The costs and difficulties of alternative energy will attend fuel development for at least the next ten to fifteen years. Projects for using solar power on a large scale, or for fusion power, belong to the 1990s and later. These difficulties suggest that “emergency” energy programs are able to respond only to quite limited national needs. They will bring horrifying costs to some regions and some people, while favoring a few privileged industries. Unlike, for example, New Deal programs, they will provide few jobs. Their value, in fact, may be depressingly similar to that of the Apollo space programs.


More Oil. Petroleum is still the favored source of “new” domestic energy. Expectations about a coal boom notwithstanding, President Nixon has chosen the traditional US oil industry for his most immediate support. His recent tax proposals offer incentives for drilling exploratory oil wells. He urges fast construction of the Alaska pipeline and fast expansion of offshore oil production. New domestic production is unlikely, according to the US Geological Survey, to “make the US ever again economically self-sufficient in oil and gas.” But in the predictions of the National Petroleum Council, oil and gas investment will account directly for $250 billion, or almost half of the money to be invested in US energy between now and 1985.

Petroleum is the most convenient fuel for the US oil industry and for its leading clients. The costs and conflicts of new petroleum production will apply, in much more intense form, to other “new” fuels. Much of the conflict will be economic. Newly discovered oil will be more expensive than oil from older fields. (Even Alaskan oil, although cheap to produce, will be costly to transport.) By subsidizing domestic production, the US will lose the benefits of imported oil—which is likely to remain cheaper than new (or old) US oil for much of the next ten years. The national economy will pay a gigantic premium, for geopolitical security, but also for the safety of oil expansion.

New oil production will also bring the “inconvenience” of regional inequity. US oil consumption has followed the general shape of world oil use, with an advanced metropolitan region importing fuels produced in national and international backlands.

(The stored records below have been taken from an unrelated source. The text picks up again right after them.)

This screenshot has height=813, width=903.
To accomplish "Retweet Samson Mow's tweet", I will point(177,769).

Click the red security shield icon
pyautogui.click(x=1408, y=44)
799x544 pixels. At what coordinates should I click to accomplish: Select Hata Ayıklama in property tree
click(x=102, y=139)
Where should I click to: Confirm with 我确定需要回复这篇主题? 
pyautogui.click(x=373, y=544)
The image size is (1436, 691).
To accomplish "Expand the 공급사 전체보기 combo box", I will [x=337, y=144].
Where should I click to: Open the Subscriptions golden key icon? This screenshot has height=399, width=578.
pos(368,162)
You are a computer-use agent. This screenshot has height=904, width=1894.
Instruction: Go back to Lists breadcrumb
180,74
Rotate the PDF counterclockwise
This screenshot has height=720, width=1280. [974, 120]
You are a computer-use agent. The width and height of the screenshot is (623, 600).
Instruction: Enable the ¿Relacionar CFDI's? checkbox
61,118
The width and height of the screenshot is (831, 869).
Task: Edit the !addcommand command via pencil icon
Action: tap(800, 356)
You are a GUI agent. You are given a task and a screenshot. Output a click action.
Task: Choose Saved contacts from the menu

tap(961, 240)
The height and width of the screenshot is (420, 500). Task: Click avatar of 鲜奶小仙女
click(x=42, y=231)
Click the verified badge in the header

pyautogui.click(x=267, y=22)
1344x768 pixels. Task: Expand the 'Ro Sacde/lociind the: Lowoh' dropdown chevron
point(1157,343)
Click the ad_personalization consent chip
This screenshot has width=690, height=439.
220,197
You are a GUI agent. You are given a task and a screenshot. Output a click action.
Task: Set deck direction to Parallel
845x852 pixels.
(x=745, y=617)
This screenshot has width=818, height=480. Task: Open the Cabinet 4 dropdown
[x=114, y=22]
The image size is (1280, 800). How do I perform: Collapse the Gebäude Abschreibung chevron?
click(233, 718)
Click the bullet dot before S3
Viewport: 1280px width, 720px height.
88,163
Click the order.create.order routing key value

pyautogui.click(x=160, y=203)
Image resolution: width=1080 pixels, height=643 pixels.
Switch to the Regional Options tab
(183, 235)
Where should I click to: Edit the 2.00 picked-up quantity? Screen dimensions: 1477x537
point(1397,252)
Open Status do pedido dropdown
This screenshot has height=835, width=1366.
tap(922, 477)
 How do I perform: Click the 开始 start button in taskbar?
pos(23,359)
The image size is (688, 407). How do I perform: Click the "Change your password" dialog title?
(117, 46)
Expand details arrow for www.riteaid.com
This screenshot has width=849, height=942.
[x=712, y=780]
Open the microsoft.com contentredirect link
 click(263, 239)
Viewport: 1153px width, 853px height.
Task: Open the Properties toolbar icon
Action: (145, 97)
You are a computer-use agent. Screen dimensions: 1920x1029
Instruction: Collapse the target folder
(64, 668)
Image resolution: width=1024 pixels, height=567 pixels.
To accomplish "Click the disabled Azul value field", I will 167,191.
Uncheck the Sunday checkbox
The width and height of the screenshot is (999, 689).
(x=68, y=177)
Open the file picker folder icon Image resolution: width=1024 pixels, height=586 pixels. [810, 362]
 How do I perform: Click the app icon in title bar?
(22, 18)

The US East Coast, for example, has a role comparable to that of Japan in the world oil economy, using, recently, 40 percent of all oil consumed in the nation, and producing 0.3 percent of crude oil production.4 Oil (or gas) production is less destructive than, say, coal mining. But privileged US regions may find political problems in importing oil from poorer areas. Alaskans now demand increased compensation for bearing the social and environmental costs of national oil consumption. Even the New Mexico State Legislature has passed a so-called “energy crisis” bill, allowing the state to buy back locally produced minerals, and introduced, according to the Wall Street Journal, “after El Paso Natural Gas put some New Mexico cities on quotas while it moved New Mexico gas to California.”

Oil production will bring many new environmental costs. Much new US oil will be discovered under the oceans—and for US consumers, offshore oil production is more alarming in Santa Barbara or Southampton than in Venezuela, Borneo, or the Gulf of Alaska. The East Coast Outer Continental Shelf, from Montauk to Cape Hatteras, may itself offer enormous oil potential. According to the US Geological Survey, one local formation has “much in common geologically” with the world’s largest oil field, at Ghawar in Saudi Arabia. Yet the recent announcement of the mineral potential of these waters stimulated a storm of local protest. Officials of Suffolk County, Long Island, called for an injunction against any offshore drilling, supported by, among many groups, the New Jersey Department of Environmental Protection, the New England Sierra Club, and representatives of the regional fishing industry. The offshore technology that’ could satisfy Southampton would be enormously more elaborate than any yet imagined by the world oil industry.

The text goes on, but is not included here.